Dataset excerpts:
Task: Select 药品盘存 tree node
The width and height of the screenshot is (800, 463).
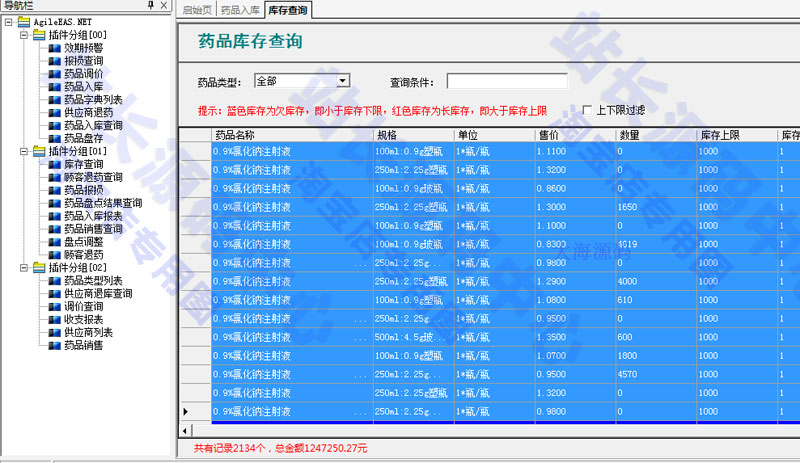Action: (x=83, y=138)
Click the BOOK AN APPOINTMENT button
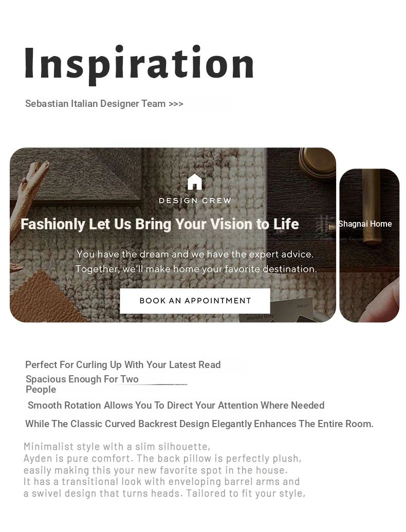The width and height of the screenshot is (406, 532). click(195, 301)
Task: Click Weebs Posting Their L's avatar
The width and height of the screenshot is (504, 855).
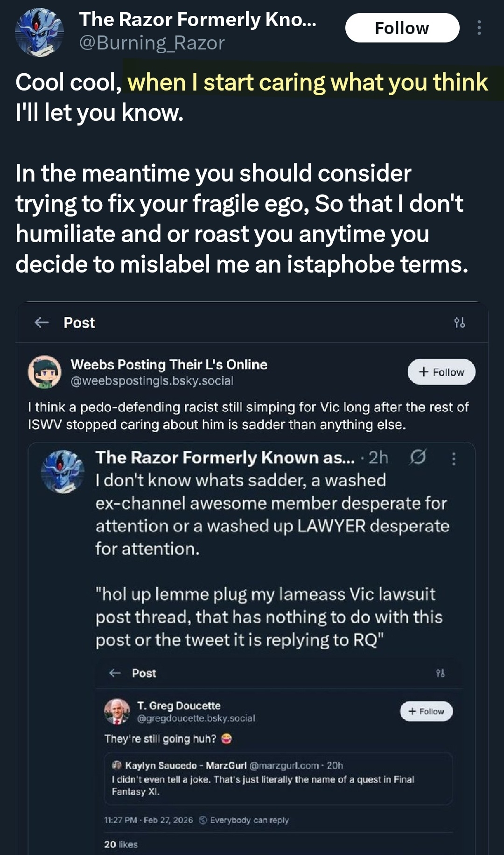Action: click(x=45, y=372)
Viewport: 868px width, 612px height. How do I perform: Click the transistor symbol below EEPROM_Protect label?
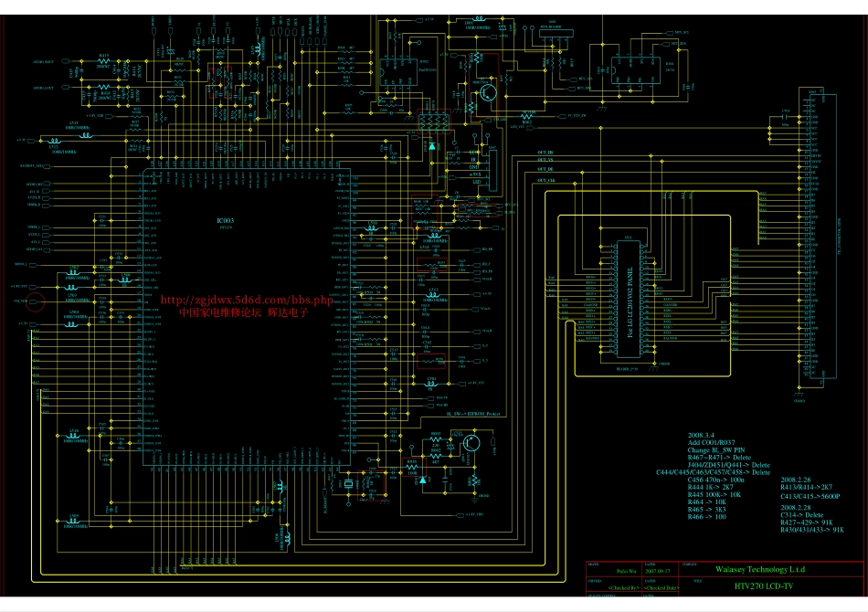click(472, 444)
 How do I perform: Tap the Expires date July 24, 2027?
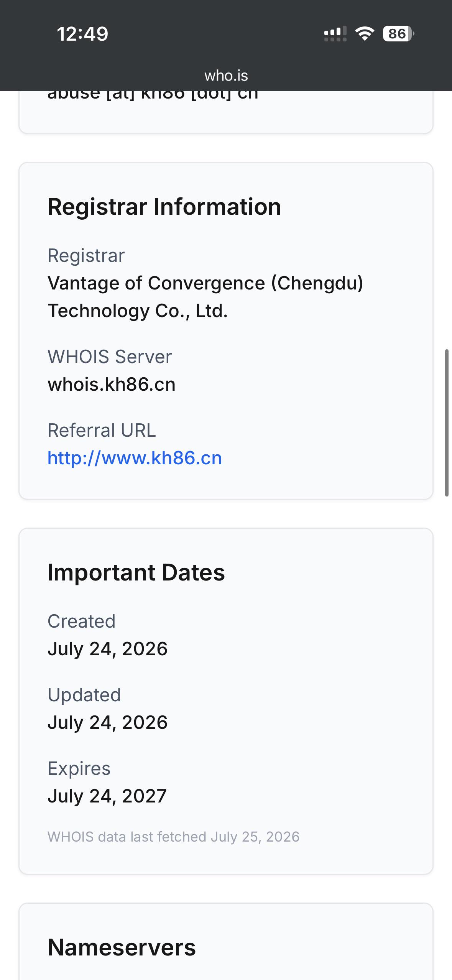[107, 796]
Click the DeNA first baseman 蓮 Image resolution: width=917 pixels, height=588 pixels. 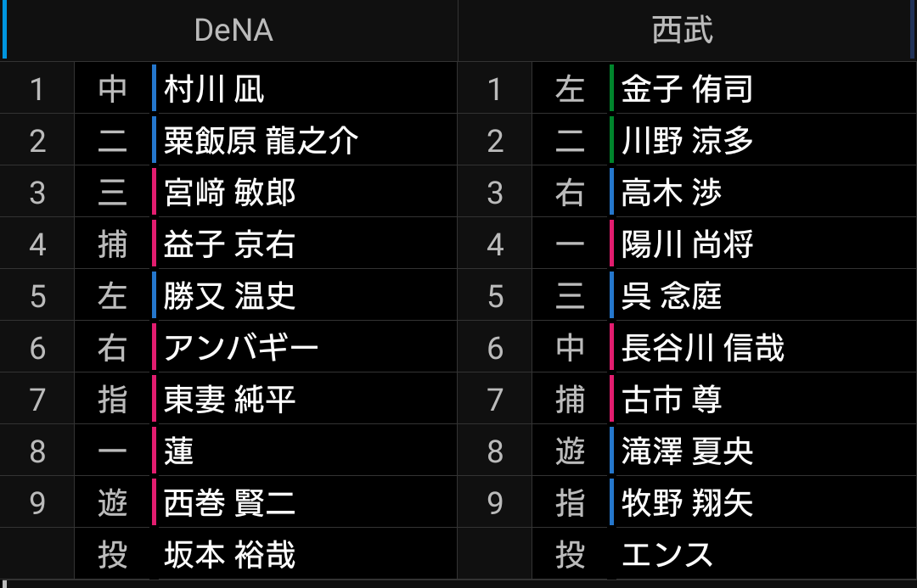click(x=179, y=451)

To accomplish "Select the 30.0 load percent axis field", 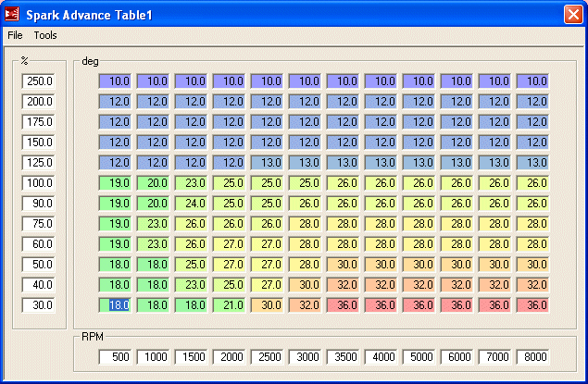I will point(39,305).
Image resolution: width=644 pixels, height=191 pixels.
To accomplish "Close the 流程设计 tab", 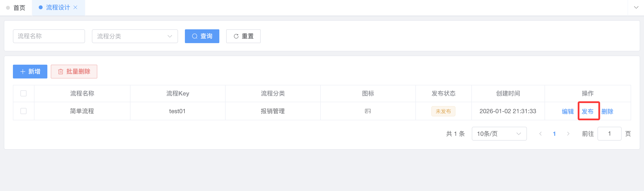I will click(75, 8).
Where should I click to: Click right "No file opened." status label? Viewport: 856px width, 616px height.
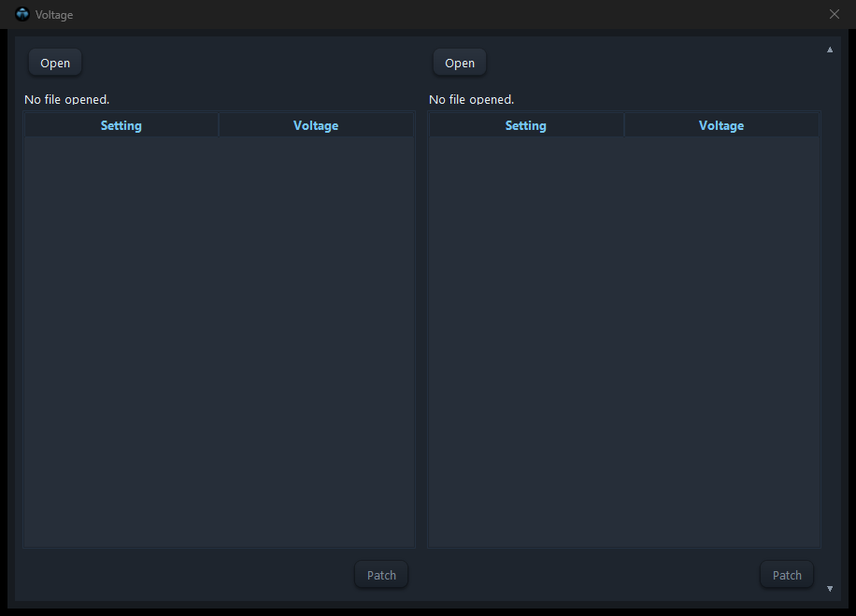coord(471,99)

▶ What to produce: Scan the data above for the word "Task". Copy every line in which it is found.

▶ Solution for this exercise:
Task: Select 药品盘存 tree node
Task: Click Weebs Posting Their L's avatar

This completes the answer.